D.The PDP-10 flags are in the left-most 13 bits of the F-register on the display. If you change these from Midas, don’t change the other 23 bits of F.
These and other interesting bits of F are as follows:
BitDefinition
0Overflow
1Carry 0
2Carry 1
3Floating overflow
4Byte increment suppress
5User mode
6PARC mode (replaces PDP-10 user I/O mode)
7Call from monitor (see JSYS, UMOVE, and Pager addendums to PDP-10 System
Reference Manual)
8-10Machine mode (0=PDP-10, 1=Byte Lisp)
11Floating underflow
12No divide
13Pushdown overflow
14XCT0
15XCT1
16XCT2
17XCT3
18Incompatible
19PI system is active
20PI cycle in progress
21MONALT - Temporary flag used by map loading microcode
22THIRDPT - Temporary flag used by map loading microcode
23Unused
24TTYBSY - console teletype output busy
25LOGF - enables main loop "LOGI", "BRKI", or "TRACEI" path
26PICYCLE
27CUM
28MICRO
29IENABLE
30Unused
31NOVA - Nova/Alto has left an interrupt request
32K
33J
34H
35G
E.The interrupt system state is given by the following:
PISTAT[29,35] have 1’s when interrupts are in progress on the corresponding PI levels[1,7]. PISTAT[22,28] have 1’s when interrupts are disabled on the corresponding PI levels.
SM 600 to SM 643 contain in bits 12-35 the interrupt locations corresponding to devices 0 through 35. The device assignments are in Maxc document 11.
SM 644 to SM 652 are the interrupt-enabled bit tables for priority interrupt levels 1 through 7. 1’s in each word indicate that the corresponding device (bit 0=device 35, bit 35=device 0) is enabled for interrupts at that level.
MICINTS contains 1’s for each device which has requested an interrupt. (However, OVF, FOVF, and PDOVF are recomputed from F for each instruction, so their state in MICINTS isn’t important.)
F.The microcode consistency "Checker" uses four variables CSUMD, CSUM0, CSUM1, and CSUM2 which contain checksums for all constants in the microprocessor’s IM, DM, DM1, DM2, and SM memories. CSUMD is an overall checksum (for detection of errors) while CSUM0-CSUM2 contain 18 6-bit bytes each of which is a checksum in a Hamming code. The checker computes the address which is clobbered assuming only a single word is wrong.

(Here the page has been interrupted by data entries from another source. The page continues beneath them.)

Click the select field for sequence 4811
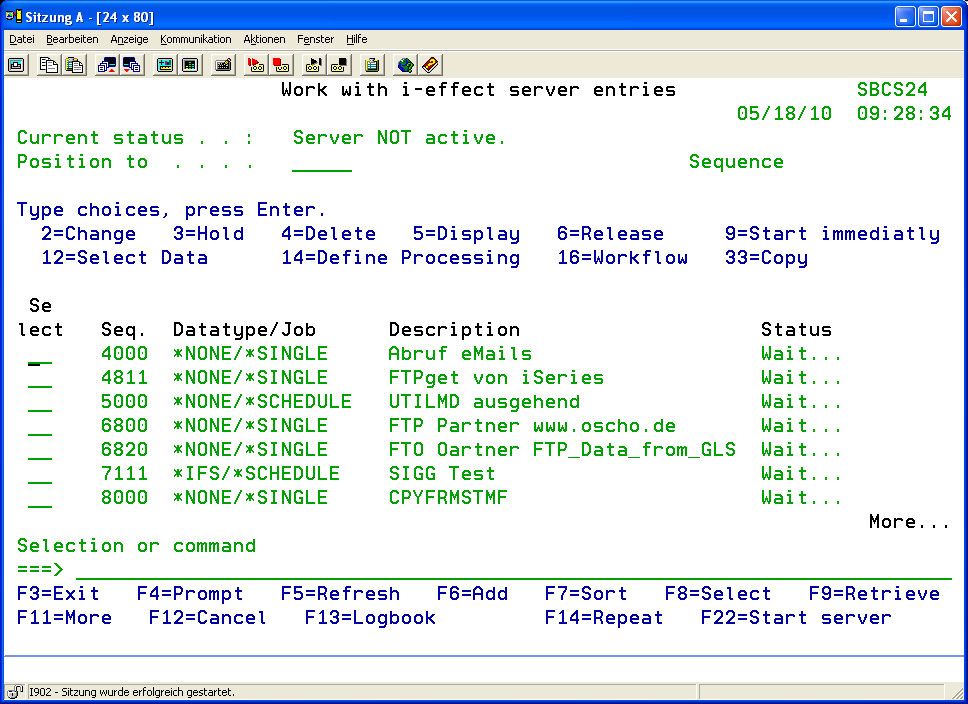The height and width of the screenshot is (704, 968). tap(40, 378)
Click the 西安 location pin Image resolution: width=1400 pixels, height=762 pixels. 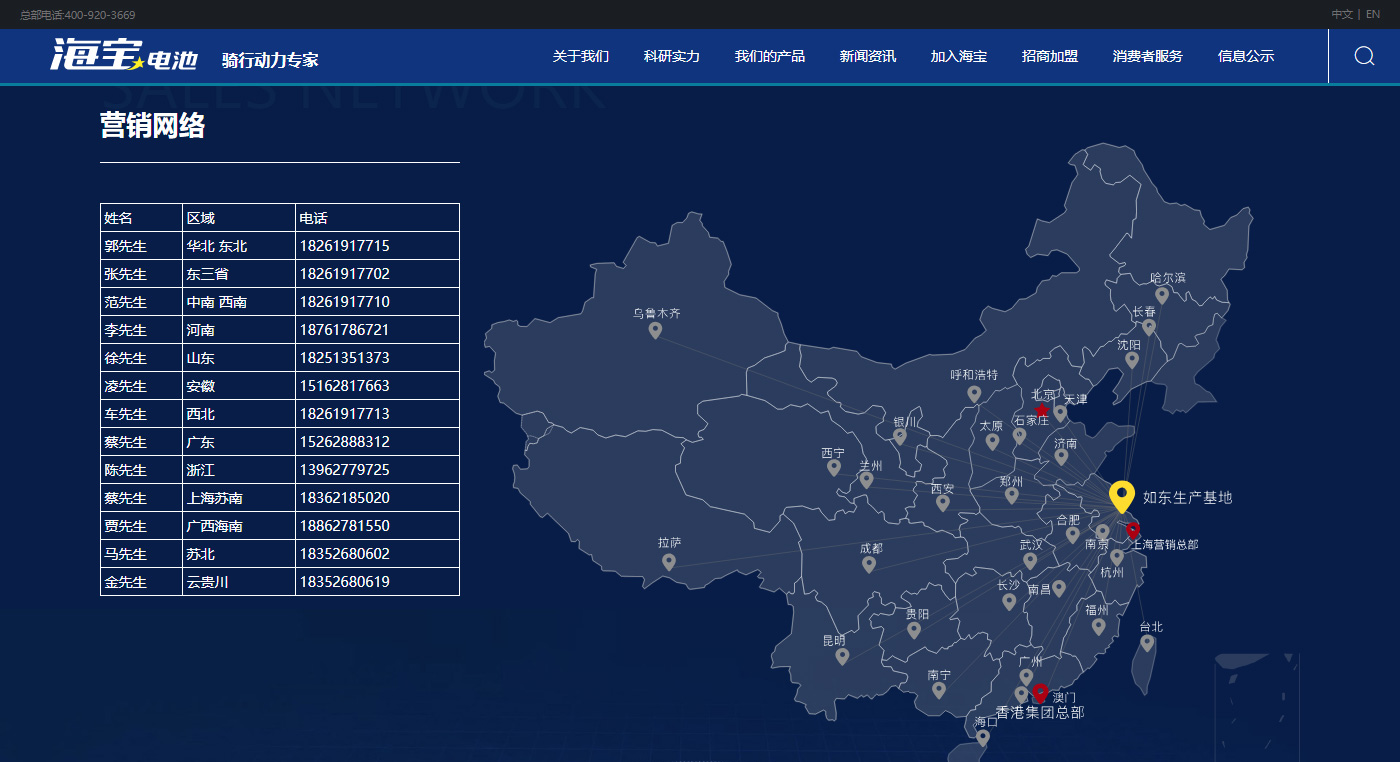[x=942, y=503]
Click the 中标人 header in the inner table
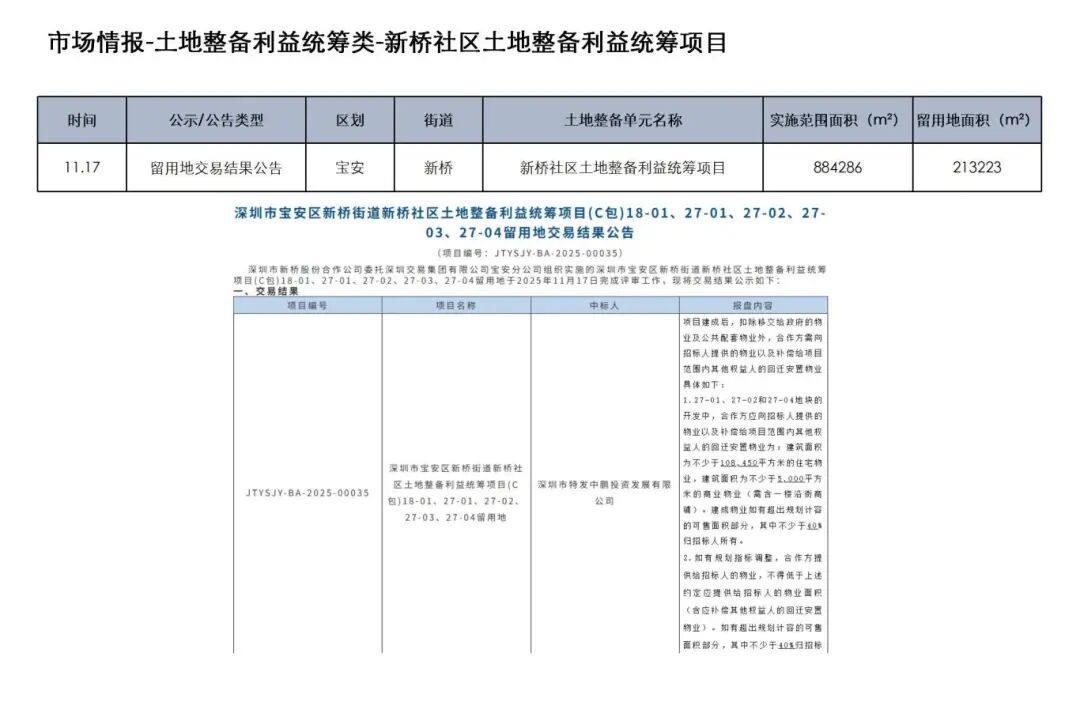 coord(604,305)
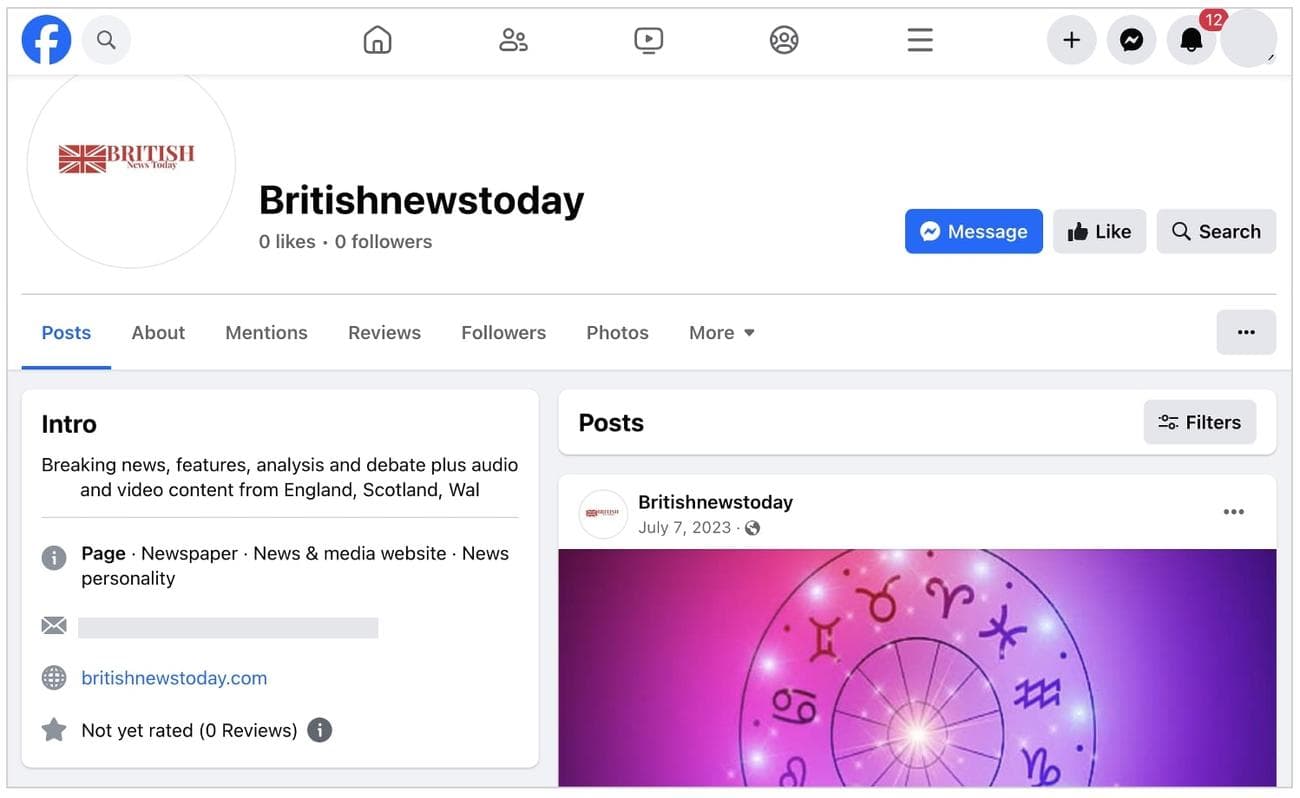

When newly assembled microcode is loaded for the first time on Maxc1, these checksums are computed by running CHECKER ("25;G" in the TENLOAD command file) and entering the values left in LM 11-LM 14 into the PATCHES file for CSUMD-CSUM2. On Maxc2, the checksums are computed and dumped automatically by "Midas Init". Subsequent runnings of the TENLOAD, MEXECGO, and TENGO command files check the newly loaded system against these constants, and crash on errors. Also the CHECK JMC does this (executed during Tenex initialization).